━━━━━ ENTRIES SHOWN ━━━━━

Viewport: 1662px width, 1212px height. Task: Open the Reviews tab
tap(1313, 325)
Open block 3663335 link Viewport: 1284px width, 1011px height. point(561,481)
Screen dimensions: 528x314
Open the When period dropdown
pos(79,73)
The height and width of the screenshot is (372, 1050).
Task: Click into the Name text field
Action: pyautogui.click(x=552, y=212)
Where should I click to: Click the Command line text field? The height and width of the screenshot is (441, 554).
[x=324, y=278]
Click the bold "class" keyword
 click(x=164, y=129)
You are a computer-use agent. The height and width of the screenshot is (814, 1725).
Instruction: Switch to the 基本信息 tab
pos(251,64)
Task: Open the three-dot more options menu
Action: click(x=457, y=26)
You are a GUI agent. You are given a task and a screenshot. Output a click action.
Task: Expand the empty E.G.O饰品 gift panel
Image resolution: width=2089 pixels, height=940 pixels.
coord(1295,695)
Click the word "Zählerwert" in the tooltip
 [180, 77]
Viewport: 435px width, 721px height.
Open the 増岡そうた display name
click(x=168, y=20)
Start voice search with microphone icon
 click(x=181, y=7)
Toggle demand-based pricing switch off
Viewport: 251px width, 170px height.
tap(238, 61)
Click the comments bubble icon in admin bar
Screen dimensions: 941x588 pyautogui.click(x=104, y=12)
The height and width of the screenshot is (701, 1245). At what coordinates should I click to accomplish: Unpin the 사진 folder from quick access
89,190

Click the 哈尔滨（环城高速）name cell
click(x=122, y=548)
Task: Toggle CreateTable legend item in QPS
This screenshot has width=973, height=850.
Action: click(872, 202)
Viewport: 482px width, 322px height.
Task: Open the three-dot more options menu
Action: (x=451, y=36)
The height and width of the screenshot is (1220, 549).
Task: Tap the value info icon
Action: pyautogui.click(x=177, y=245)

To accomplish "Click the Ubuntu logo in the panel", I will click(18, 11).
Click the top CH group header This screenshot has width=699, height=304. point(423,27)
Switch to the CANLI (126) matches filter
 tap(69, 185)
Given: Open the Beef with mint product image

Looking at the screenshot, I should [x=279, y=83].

━━━━━

> [EXERCISE AIM] Starting at the line containing "Click the 哈尔滨（环城高速）name cell" and ending at the last line of the listing, rewrite those lines with "Ubuntu logo" replaced by "Debian logo" and everything else left unchanged.

> [ANSWER]
Click the 哈尔滨（环城高速）name cell
click(x=122, y=548)
Task: Toggle CreateTable legend item in QPS
This screenshot has width=973, height=850.
Action: click(872, 202)
Viewport: 482px width, 322px height.
Task: Open the three-dot more options menu
Action: (x=451, y=36)
The height and width of the screenshot is (1220, 549).
Task: Tap the value info icon
Action: pyautogui.click(x=177, y=245)

To accomplish "Click the Debian logo in the panel", I will click(18, 11).
Click the top CH group header This screenshot has width=699, height=304. point(423,27)
Switch to the CANLI (126) matches filter
 tap(69, 185)
Given: Open the Beef with mint product image

Looking at the screenshot, I should [x=279, y=83].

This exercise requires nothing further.